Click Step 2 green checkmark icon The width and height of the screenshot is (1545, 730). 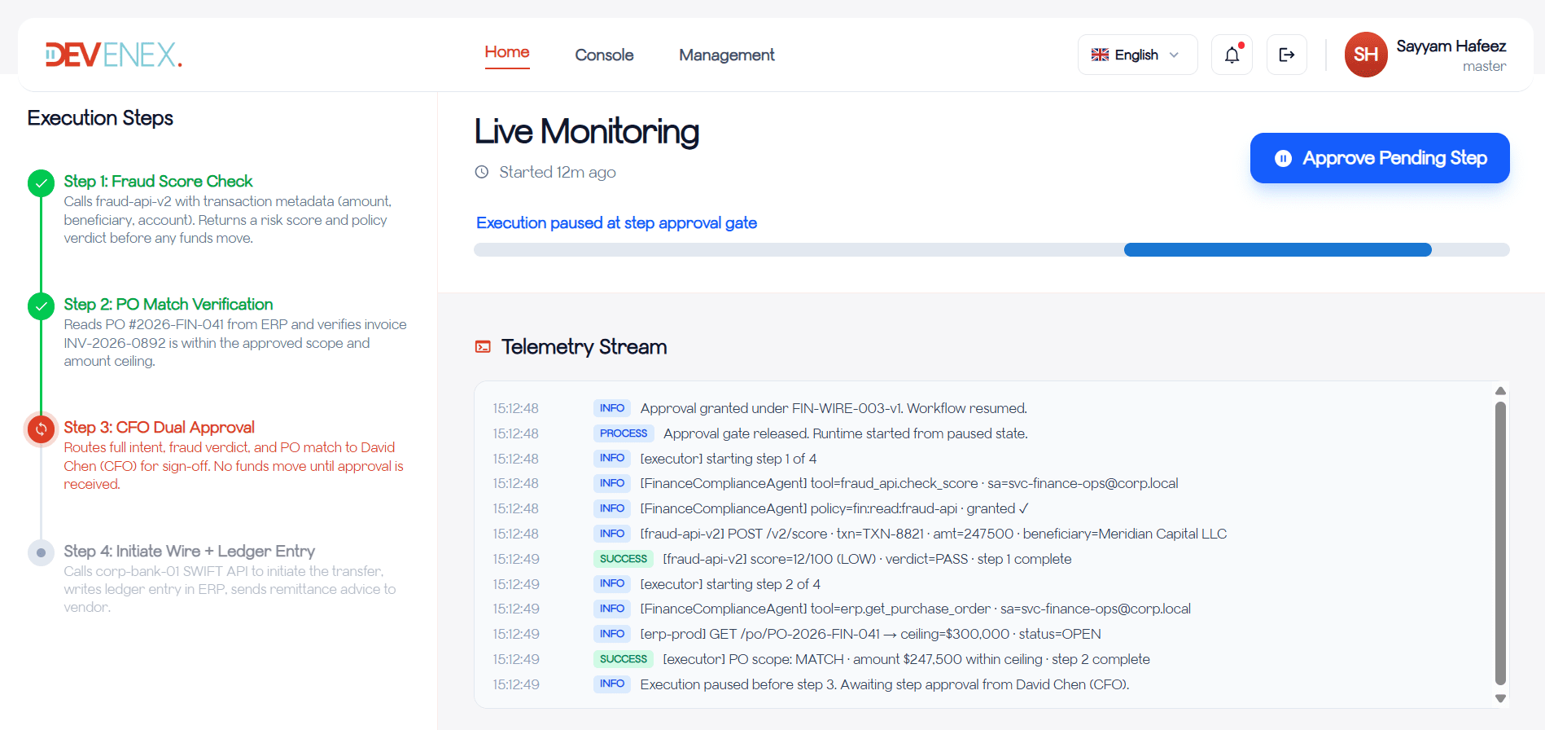(41, 306)
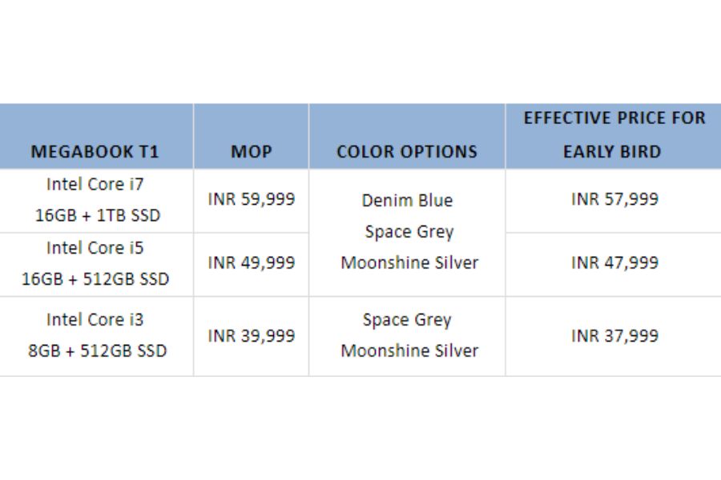Click Space Grey in the Core i3 row
Image resolution: width=721 pixels, height=480 pixels.
click(x=407, y=320)
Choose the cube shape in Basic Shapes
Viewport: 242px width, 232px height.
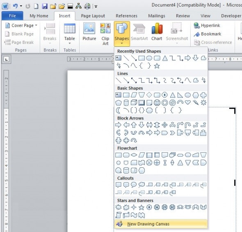tap(134, 103)
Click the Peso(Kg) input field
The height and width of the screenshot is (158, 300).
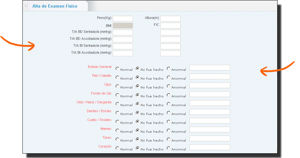[x=123, y=19]
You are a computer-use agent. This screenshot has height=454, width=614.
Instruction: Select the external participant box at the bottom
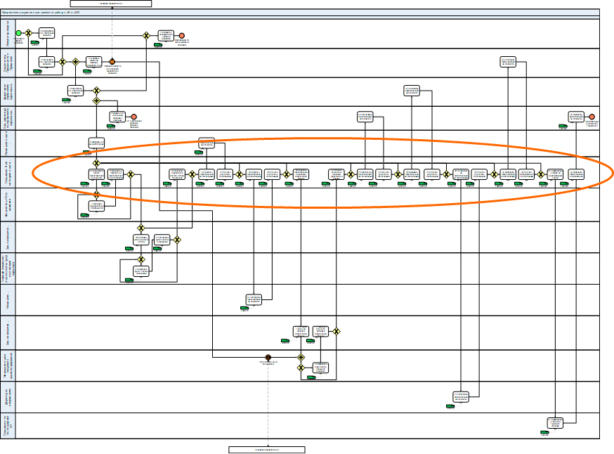point(268,449)
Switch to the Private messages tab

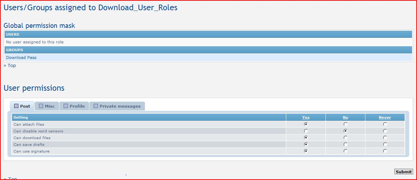point(120,106)
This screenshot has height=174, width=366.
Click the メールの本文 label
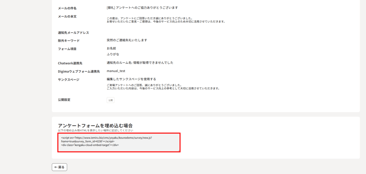pyautogui.click(x=67, y=16)
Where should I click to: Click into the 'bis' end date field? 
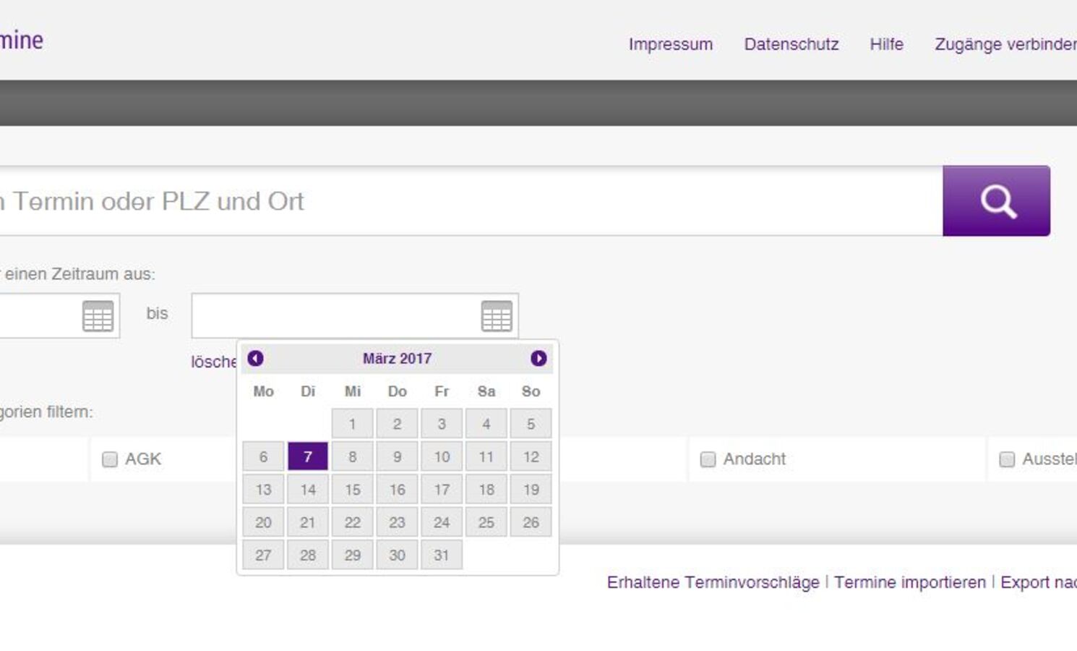[332, 316]
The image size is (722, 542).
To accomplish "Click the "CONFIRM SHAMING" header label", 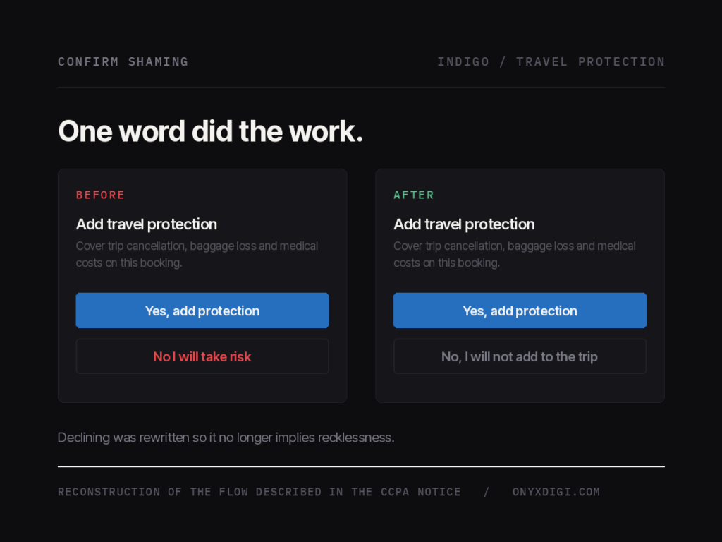I will 123,62.
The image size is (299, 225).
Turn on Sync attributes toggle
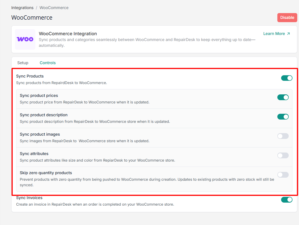[x=283, y=156]
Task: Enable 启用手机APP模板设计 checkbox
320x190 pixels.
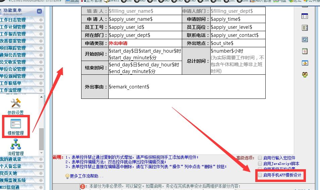Action: [260, 175]
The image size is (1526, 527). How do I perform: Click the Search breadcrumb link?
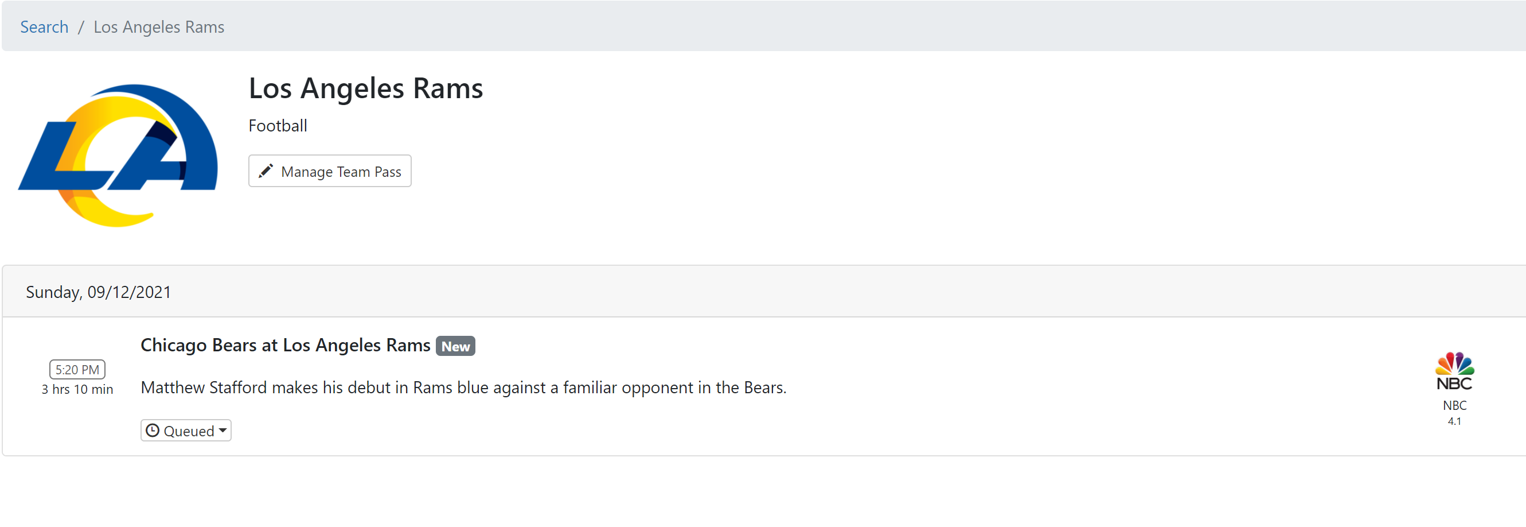click(44, 27)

-------

In the records above, everything from the line with "Switch to the Private messages tab" down to the line with "The image size is (722, 542)." is to be set down exactly, both ends included, with no pictures and no other lines.

Switch to the Private messages tab

point(120,106)
This screenshot has height=174, width=366.
Click the メールの本文 label
pyautogui.click(x=67, y=16)
Where should I click to: Click into the 'bis' end date field? 
[332, 316]
The image size is (722, 542).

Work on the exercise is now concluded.